不完全KD与典型KD具有同样的病理生理改变,临床检查项目也基本相同,为了早期诊断及严重程度的判断。可基本依靠原田评分内容给予相应的实验室检查。丙种球蛋白制剂的应用也可参照原田评分的结果选择。但多数少于2-3个主要症状的不完全KD病例与典型KD病例相比,其实验室检查结果常常呈轻度改变。冠状动脉瘤的出现尤其是远端冠状动脉瘤的发生要特别注意。其他高特异性实验室检查指标有血高密度脂蛋白HDL降低(需与恢复期比较),近年来也注意到脑钠肽BNP(Brain Natriuretic Peptide)的变化,在发病初期可表现BNP明显增高,尿液检查方面除了无菌性脓尿以外,最近尿中LDH异常(急性期活性增高)也有特异性病例报告。

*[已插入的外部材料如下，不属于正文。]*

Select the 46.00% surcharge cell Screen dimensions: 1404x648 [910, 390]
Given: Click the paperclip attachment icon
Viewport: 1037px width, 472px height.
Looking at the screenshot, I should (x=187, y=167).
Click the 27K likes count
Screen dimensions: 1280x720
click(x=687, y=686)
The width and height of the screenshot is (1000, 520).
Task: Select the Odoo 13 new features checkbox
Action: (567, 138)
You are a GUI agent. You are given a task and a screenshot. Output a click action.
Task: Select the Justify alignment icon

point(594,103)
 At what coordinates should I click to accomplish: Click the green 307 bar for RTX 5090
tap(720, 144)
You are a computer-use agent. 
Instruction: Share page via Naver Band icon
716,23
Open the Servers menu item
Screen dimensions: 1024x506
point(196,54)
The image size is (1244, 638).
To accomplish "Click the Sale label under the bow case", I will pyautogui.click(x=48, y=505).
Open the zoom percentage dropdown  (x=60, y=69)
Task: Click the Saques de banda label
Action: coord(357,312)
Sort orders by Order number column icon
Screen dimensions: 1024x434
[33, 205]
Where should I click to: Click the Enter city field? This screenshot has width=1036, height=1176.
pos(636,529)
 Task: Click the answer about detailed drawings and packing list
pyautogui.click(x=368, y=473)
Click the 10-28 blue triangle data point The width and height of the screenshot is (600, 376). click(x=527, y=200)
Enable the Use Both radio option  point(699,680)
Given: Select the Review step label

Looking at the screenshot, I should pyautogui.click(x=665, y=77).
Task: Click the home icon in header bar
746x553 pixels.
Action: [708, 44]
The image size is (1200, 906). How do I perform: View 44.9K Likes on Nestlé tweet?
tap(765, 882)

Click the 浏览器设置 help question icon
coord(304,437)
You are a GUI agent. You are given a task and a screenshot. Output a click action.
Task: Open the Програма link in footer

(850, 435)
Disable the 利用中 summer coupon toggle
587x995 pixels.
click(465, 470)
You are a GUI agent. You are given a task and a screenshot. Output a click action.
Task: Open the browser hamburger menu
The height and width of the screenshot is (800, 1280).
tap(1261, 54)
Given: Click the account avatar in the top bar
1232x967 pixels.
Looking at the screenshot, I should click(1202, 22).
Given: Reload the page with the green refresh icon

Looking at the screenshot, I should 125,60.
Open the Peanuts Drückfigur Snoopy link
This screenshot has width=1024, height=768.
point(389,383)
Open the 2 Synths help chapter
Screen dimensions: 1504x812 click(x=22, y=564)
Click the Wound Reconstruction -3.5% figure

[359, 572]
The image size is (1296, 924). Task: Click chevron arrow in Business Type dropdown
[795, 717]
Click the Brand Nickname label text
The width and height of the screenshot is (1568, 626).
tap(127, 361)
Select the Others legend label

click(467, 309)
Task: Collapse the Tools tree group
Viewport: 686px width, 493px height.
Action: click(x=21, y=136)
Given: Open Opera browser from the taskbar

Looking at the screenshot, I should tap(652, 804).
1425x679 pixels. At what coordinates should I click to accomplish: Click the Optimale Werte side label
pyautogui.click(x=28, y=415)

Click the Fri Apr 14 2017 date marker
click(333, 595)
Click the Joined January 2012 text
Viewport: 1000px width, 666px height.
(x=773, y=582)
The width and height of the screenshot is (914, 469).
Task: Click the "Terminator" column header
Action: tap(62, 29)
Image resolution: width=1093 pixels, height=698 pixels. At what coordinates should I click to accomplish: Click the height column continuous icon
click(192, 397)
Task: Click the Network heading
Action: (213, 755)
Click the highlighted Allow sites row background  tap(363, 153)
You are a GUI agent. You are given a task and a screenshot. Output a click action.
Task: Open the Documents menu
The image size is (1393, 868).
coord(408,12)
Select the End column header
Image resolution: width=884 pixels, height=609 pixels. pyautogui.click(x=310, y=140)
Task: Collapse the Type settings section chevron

除了血液、尿液检查和心脏、胆囊超声检查外,虹膜睫状体炎的诊断也可作为川崎病的判断依据之一。在除外溶血性链球菌感染等类似川崎病的疾病基础上综合分析给予确诊。
6、不完全KD的疑似患儿(KD)的评估
2004年美国心脏病学会将发热5天以上,主要症状不足5项者列入不完全KD疑似病例,并明确了相应诊断步骤及评估。
不完全川崎病疑似患儿(KD)的评估(附表)不完全KD不等于轻症川崎病,其临床诊断难度较大。符合除发热以外的其它4项主要症状者必需行超声心动图及相关血液学检查,符合3项主要症状以下者需考虑不完全KD可能。检查中特别注意包括BCG接种部位的变化等参考条件符合时要及时更正诊断。
7、IVIG不反应的预测因素与激素治疗
川崎病为小儿时期好发的原因不明的血管炎综合征,未经治疗者其冠状动脉病变高发生率已得到证实,但发病机制尚未明确。大剂量丙种球蛋白疗法对临床症状的改善、抑制冠状动脉的病变的发生起重要作用。目前标准化治疗已广泛应用,但其中10-20%的病例无效,体温持续不退,且大部分病例合并冠状动脉病变。所以针对丙种球蛋白无效者的预测及控制冠状动脉病变的发生显得十分重要。
(1)皮质激素在川崎病治疗中的应用背景皮质激素具有高效抗炎的作用已广泛应用于各类血管炎症候群。在国外70年代曾普遍应用于川崎病急性期治疗,但有报告认为激素促进冠状动脉扩张,凝血功能亢进而导致血栓形成,增加了心肌梗塞的风险。所以几乎不主张应用激素常规治疗。近年来随着对丙球治疗无效者的追加治疗和初期治疗的激素应用,目前有学者认为激素具有缩短热程、抑制冠状动脉病变的发生,早期控制炎症因子反应,并对川崎病激素治疗进行了前瞻性研究评价。
(2) 预测IVIG不反应和并发冠脉损害的高危因素日本学者Kobayashi应用统计学多元回归分析方法,初步建立了预测IVIG不反应和并发冠脉损害的高危评分指标:
1) Na〈133mmol/L (2分)
2) AST〉100IU/L (2分)
3) IVIG初始治疗时间〈4天(2分)
4) 血中性粒细胞分类〉80%(2分)
5) CRP〉100mg/L (1分)
6) 年龄〈1岁 (1分)
7) 血小板计数≤300×109/L (1分)
总积分为11分,评估积分大于7分以上者,则判断为IVIG不反应和KD并发冠脉损害的高危人群。日本群马大学近期的一项多中心研究结果显示上述评分方法的敏感度86%,特异度67%,总积分值越高,IVIG不反应和KD并发冠脉损害的发生率也随之增高。
(3)IVIG不反应者激素追加疗法
川崎病诊断明确后给予IVIG治疗后36小时,发热不退(体温>38度)或退热后2-7d再次出现发热并伴有至少一项KD的主要临床表现,则判断为IVIG不反应.日本学者建议再次应用IVIG治疗1g/Kg后发热仍不退时可采用甲基泼尼松龙2mg/Kg/d分三次静脉注射至热退、CRP及血象恢复正常后改为泼尼松龙2mg/Kg/d*5d,1mg/Kg/d*5d, 0.5mg/Kg/d*5d后停药。
激素治疗可加重血液高凝状态,必要时给予阿斯匹林合用。对于已合并冠状动脉瘤的患儿建议使用小剂量泼尼松龙静脉或口服治疗为宜。由于IVIG治疗不反应者是合并冠状动脉瘤的高危因素,应作为川崎病重症病例,高度重视其病程演变及随访。